### PROBLEM REQUIREMENTS
How many lines in these records include the string "المغرب"? Reply with that number alone.

### GIVEN INFORMATION
◆ ◆ ◆ ◆ ◆ ◆ ◆

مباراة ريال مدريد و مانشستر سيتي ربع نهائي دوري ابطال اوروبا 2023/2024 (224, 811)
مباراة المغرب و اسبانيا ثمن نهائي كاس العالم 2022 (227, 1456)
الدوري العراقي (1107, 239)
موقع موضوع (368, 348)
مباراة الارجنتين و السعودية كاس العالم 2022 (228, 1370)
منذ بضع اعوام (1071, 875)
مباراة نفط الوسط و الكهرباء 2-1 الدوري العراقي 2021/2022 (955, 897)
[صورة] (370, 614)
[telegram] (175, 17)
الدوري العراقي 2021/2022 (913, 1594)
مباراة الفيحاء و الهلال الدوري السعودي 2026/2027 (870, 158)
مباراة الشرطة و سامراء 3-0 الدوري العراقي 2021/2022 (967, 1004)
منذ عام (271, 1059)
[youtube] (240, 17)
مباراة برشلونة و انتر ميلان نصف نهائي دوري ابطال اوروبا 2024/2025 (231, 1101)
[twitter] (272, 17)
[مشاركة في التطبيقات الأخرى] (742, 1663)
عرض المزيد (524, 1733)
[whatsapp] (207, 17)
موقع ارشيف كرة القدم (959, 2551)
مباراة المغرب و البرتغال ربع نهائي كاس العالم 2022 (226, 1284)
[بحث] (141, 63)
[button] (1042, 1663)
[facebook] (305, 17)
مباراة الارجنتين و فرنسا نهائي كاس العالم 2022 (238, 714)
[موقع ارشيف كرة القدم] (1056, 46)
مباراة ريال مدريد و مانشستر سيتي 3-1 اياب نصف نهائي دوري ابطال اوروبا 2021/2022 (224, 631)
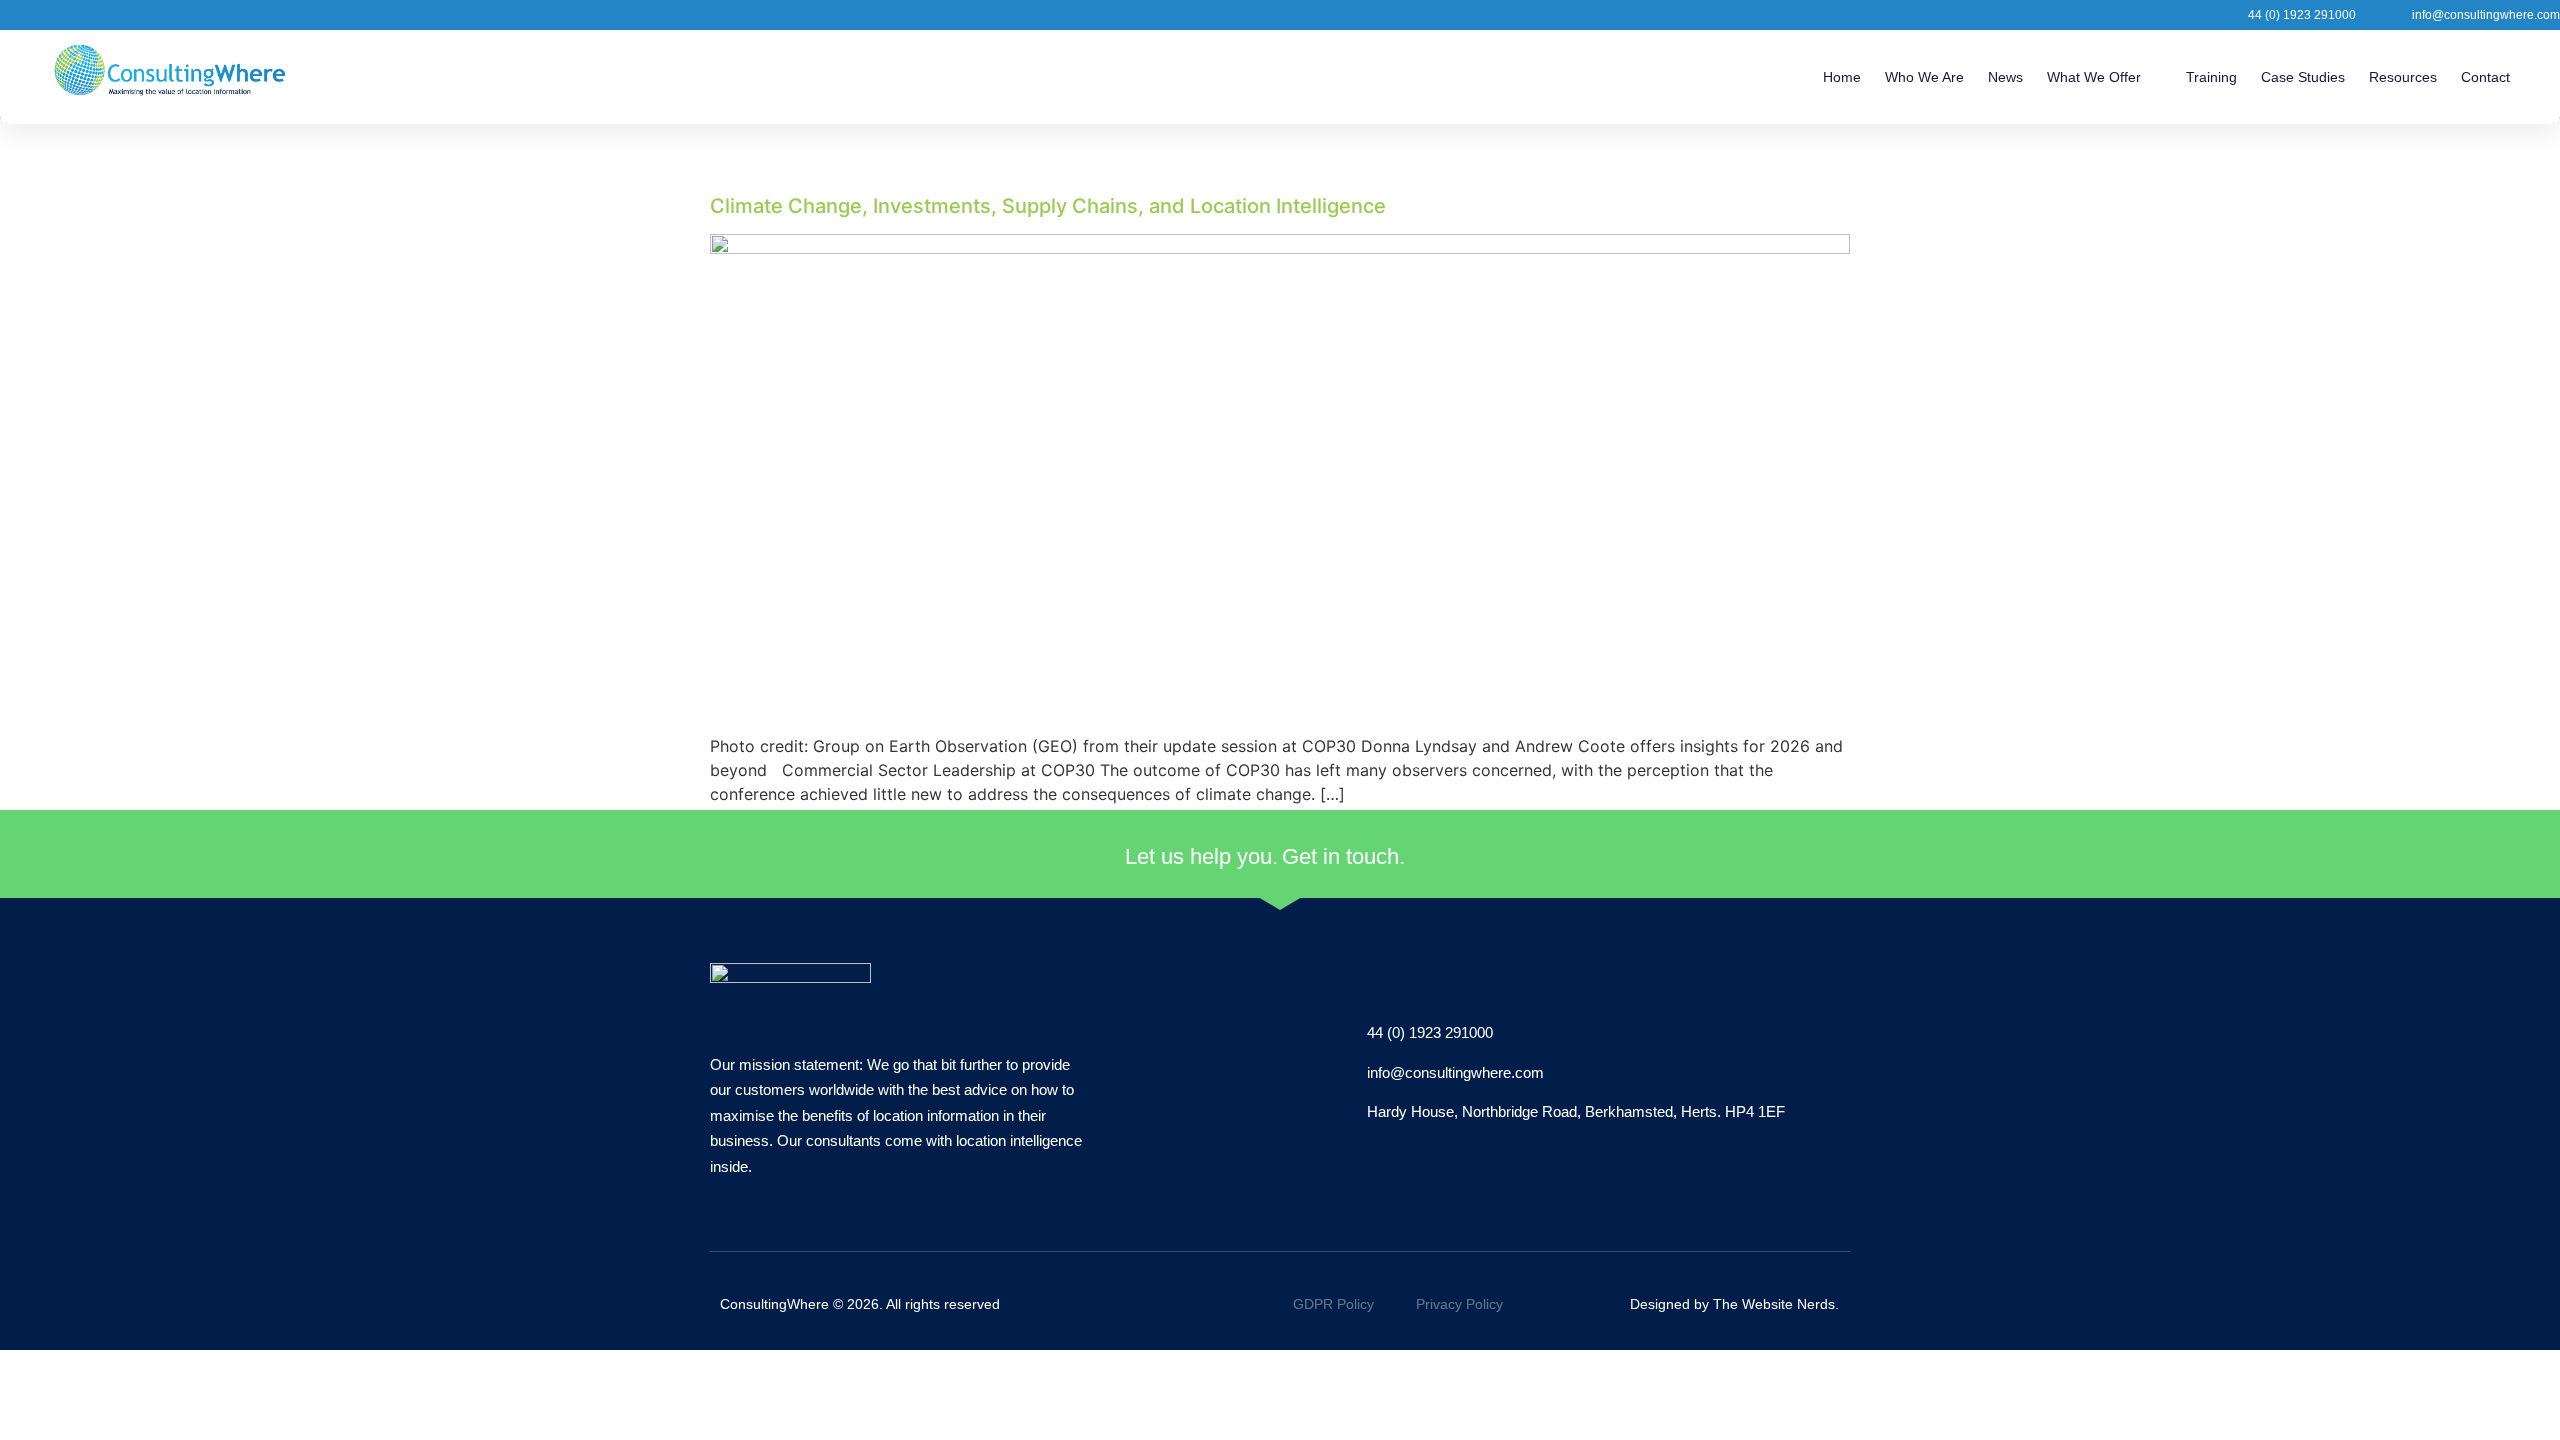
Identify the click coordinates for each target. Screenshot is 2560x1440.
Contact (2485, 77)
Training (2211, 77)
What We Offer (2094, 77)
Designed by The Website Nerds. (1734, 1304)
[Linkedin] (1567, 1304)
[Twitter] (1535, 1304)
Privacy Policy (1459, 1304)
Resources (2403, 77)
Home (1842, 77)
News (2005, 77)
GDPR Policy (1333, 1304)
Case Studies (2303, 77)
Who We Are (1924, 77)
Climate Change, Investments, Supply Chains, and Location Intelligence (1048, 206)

◆ ◆ ◆ ◆ ◆ ◆ ◆

### OUTPUT FOR THIS EXERCISE
2